Improved research claims medical interventions in women’s health producing results.

Mother and child
Latest reports reveal that the number of women dying from pregnancy has drastically dopped [Gallo/Getty]

However, a World Health Organisation (WHO) report that was released on Tuesday, estimated that between 300,000 to 500,000 women die in childbirth each year, while 3.6 million newborns do not survive their first month and an additional 5.2 million children die before their fifth birthday.

“The methodology has improved and numbers have become more accurate which means it can be reported more accurately,” Sippel said, referring to the Lancet report.

A number of reasons for the improvement in mortality rates were cited by the Lancet report.
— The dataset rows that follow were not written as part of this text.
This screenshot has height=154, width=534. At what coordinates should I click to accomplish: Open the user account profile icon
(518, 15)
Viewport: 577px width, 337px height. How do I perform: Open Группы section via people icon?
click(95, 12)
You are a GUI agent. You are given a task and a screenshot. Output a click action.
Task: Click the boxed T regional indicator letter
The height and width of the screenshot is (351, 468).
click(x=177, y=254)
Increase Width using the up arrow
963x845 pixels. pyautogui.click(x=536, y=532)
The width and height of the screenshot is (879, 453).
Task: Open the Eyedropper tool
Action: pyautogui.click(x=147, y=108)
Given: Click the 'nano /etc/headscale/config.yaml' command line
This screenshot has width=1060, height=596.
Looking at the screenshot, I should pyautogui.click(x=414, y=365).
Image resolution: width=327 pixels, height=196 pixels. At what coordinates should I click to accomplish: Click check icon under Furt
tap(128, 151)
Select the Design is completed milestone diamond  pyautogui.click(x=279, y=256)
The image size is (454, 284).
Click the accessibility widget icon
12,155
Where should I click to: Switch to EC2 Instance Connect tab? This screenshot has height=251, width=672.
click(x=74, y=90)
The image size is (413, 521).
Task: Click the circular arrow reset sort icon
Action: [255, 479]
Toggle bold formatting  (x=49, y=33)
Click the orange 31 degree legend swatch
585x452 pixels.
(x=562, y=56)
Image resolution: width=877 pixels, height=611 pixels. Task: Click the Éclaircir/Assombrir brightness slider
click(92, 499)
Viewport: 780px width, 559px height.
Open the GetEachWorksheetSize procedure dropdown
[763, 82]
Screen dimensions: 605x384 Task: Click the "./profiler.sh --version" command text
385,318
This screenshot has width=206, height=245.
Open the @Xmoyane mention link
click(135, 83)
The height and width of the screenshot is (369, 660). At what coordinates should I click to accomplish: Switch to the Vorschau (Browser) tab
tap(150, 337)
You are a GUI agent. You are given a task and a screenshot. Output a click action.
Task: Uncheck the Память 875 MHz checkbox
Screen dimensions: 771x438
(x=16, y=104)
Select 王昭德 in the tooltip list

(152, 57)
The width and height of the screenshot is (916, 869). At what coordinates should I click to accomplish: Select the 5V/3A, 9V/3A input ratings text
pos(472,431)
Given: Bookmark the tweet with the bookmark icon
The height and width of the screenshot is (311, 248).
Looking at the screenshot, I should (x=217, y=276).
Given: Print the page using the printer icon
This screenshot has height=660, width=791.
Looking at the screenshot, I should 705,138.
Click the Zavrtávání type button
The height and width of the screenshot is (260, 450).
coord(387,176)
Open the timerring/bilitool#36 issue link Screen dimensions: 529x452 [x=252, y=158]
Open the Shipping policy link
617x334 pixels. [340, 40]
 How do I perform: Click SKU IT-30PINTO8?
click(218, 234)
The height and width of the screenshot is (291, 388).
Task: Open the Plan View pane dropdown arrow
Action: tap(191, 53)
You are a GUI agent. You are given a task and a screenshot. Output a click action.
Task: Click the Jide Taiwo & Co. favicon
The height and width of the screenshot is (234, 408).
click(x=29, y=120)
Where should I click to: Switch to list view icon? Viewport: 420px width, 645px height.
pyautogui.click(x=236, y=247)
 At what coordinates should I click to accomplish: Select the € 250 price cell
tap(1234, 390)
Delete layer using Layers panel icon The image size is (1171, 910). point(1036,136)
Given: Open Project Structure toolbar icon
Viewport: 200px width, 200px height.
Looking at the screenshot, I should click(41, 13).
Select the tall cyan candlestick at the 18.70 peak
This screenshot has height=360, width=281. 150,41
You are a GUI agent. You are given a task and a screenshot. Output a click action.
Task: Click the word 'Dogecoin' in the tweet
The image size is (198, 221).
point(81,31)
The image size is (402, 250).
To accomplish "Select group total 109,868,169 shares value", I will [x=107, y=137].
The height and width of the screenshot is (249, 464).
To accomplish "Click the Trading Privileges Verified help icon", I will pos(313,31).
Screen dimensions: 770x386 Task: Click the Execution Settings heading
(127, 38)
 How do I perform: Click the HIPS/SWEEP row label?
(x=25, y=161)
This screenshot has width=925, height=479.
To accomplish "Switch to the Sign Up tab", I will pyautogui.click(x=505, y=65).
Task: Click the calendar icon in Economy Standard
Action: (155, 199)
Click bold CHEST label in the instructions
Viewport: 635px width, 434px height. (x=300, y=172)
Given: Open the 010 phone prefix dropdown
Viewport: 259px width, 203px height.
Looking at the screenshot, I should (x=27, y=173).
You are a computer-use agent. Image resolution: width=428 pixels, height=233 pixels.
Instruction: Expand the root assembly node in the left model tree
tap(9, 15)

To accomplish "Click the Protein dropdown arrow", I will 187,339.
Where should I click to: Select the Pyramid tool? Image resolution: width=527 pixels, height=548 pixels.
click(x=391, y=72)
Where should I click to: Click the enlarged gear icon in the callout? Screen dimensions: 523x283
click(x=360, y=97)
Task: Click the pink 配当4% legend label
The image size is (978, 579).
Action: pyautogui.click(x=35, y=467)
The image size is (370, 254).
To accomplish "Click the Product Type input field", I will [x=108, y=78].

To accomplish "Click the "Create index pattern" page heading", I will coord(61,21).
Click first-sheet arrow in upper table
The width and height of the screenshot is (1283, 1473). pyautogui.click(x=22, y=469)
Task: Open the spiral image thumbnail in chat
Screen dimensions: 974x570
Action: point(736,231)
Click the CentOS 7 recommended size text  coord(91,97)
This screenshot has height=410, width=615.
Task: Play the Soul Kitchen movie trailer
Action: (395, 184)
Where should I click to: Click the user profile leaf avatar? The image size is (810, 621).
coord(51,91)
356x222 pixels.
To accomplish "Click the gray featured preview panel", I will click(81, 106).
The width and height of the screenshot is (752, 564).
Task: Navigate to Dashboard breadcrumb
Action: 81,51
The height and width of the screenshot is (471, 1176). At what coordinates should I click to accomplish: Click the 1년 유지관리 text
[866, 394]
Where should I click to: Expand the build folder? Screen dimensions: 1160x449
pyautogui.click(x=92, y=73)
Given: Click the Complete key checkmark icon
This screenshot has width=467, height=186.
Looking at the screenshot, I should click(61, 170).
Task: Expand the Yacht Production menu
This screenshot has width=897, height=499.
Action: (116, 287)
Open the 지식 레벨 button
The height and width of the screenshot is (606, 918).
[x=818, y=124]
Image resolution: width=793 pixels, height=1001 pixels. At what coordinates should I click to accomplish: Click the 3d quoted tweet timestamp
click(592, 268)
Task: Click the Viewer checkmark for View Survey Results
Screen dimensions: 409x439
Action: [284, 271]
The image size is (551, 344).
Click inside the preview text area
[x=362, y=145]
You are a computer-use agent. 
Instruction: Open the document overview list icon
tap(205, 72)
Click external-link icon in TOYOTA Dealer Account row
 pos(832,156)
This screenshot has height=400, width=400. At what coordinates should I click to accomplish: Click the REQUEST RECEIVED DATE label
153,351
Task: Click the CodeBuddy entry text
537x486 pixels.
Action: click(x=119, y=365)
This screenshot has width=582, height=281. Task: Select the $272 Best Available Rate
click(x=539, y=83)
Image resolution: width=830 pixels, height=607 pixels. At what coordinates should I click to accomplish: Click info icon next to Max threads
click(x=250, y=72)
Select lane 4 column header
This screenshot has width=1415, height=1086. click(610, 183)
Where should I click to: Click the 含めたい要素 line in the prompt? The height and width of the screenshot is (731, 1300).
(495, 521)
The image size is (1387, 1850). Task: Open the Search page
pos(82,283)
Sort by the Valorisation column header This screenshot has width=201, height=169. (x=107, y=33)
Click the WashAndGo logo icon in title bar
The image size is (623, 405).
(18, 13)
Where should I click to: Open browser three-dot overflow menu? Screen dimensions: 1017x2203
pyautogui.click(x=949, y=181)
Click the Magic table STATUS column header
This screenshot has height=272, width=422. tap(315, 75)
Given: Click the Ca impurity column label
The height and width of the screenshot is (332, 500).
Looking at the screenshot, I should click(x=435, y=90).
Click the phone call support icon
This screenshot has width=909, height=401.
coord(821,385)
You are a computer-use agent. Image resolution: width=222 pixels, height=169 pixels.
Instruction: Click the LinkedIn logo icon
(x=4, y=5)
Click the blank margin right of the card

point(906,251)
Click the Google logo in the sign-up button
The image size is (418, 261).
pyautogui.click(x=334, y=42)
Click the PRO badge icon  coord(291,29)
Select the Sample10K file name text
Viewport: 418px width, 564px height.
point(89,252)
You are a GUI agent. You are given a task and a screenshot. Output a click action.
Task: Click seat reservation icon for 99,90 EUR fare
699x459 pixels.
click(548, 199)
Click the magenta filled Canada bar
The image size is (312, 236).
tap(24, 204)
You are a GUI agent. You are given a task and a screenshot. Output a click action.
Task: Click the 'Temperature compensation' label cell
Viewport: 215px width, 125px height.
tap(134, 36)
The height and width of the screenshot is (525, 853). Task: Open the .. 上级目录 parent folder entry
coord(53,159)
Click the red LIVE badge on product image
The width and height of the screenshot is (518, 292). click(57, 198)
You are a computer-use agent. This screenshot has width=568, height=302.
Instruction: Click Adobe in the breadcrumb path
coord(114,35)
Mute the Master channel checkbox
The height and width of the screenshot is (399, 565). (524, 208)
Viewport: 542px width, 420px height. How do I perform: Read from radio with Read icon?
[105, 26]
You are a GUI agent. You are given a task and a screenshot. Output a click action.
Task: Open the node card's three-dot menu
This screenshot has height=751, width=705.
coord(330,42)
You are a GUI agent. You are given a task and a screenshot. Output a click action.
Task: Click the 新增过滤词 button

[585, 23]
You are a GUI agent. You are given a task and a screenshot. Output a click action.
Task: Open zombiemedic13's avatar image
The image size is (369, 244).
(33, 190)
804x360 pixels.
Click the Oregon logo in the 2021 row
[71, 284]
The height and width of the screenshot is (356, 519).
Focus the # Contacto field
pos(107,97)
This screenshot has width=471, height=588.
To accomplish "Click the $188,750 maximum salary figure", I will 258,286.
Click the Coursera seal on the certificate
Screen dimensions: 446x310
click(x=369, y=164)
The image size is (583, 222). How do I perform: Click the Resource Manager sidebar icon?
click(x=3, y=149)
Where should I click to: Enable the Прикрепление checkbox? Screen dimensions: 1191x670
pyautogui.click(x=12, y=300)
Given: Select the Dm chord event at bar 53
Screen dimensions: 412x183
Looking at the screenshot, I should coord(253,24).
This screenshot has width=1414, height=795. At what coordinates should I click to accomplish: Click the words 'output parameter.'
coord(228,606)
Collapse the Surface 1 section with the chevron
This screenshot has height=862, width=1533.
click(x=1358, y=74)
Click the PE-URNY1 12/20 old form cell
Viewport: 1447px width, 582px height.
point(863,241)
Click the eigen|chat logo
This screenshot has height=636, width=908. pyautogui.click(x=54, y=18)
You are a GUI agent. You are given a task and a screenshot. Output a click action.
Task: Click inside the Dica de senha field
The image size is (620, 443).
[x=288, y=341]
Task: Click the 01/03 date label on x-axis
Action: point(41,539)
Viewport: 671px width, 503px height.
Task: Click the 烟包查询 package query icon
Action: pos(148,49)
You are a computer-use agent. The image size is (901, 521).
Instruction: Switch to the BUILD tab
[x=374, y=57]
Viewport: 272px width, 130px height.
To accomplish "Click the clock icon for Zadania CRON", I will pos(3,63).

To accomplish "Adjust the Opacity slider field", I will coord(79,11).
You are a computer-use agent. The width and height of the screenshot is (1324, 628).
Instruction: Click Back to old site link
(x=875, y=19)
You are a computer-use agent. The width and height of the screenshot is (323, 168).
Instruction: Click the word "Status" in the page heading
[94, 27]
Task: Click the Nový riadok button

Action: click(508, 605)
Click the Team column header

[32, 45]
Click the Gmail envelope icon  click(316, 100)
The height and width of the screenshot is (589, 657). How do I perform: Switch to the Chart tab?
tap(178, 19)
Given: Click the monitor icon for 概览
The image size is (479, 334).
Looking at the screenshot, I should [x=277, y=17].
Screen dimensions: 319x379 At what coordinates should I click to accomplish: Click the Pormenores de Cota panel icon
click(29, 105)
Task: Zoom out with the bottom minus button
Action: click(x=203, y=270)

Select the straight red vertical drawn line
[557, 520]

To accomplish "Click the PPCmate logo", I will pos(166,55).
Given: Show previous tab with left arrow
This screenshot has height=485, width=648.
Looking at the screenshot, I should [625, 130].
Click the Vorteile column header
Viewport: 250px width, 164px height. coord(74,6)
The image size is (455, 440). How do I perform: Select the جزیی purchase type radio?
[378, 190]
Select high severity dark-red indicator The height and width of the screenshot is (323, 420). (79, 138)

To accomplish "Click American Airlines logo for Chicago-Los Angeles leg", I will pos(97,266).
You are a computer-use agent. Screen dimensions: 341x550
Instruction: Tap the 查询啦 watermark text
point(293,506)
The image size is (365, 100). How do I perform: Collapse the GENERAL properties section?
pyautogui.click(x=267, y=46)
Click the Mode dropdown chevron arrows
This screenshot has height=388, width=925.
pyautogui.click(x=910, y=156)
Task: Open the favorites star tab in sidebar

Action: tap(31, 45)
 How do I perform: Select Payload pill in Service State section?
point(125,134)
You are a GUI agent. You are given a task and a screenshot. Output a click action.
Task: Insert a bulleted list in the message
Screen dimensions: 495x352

This included lower pregnancy rates in some countries; higher income, which improves nutrition and access to health care; more education for women; and the increasing availability of people with some medical training to help women give birth.

Improvements in large countries like India and China helped to drive down the overall death rates.

The report also reveals that six countries account for over half of maternal deaths: India, Nigeria, Pakistan, Afghanistan, Ethiopia, and the Democratic Republic of Congo.

Sub-Saharan Africa still has the highest rates of pregnancy-related death in the world, and in some countries the numbers are rising. HIV/AIDS is a leading contributor to the increase.

“In Sub-Saharan Africa 60 per cent of those infected with HIV are women and last year 60,000 women died from this or related causes,” Sippel said.

Without HIV, annual maternal deaths would have been 281,500 in 2008, the report said.

“Many women’s health rights activists are very excited about these numbers. They always hear researchers say that 500,000 women die every year from pregnancy related deaths and now those numbers are down which means that funding that is going towards maternal health interventions is effective which means that we need more money,” Sippel said.

The study in the Lancet was based on more data than was previously available in addition to statistical modelling and was paid for by the Bill & Melinda Gates Foundation.

‘Catalyst, not brake’

Richard Horton, editor of the Lancet, said that these numbers “should act as a catalyst, not a brake, for accelerated action on Millennium Development Goals (MDG), including scaled-up resource commitments”.

The UN MDG aims to reduce maternal and child mortality by 75 per cent and 66 per cent, respectively, by 2015.

Countdown to 2015, a scientific and advocacy movement that works to achieve the above MDG, produced the WHO report in which it stressed that the deaths of millions of women and infants could easily be prevented by more widely adopting simple practices like hand-washing and immunizations.

Some 135 countries have child mortality rates of less than 40 per 1,000 live births or are on target to meet the MDG’s of a two-thirds reduction by 2015, according to Unicef.

But 39 countries are showing insufficient progress and 18 show no progress or a worsening of child mortality.

While poverty plays a major role, the report also points to a number of other reasons for high maternal and infant mortality rates in some countries.

The bulk of these deaths could be prevented with maternal care programs and better hygiene practices, the report said.

The WHO study also called for an additional $16bn to help expand global access to family planning methods and pre and post-natal care, as well as to hire millions of health care and community workers.

The investment would save the lives of up to a million women, 4.5 million newborns and 6.5 million children by 2015, the study found.

Ban Ki-moon, UN secretary general, held a press conference in New York on Wednesday to kick off a new global initiative on reproductive, maternal and newborn health.

The UN is also hosting a meeting of public health experts and heads of state on maternal and child health this week in New York, followed by another one in Washington in June.

“Given the dramatic difference between the results of these (Lancet) estimates and those reported by the UN, a process needs to be put in place urgently to discuss these figures, their implications, and the actions, global and in country, that should follow,” Horton said in a statement on the Lancet website.

“Two decades of concerted campaigning by those dedicated to maternal health is working. Even greater investment in that work is likely to deliver even greater benefits. This is a moment to celebrate – and accelerate.”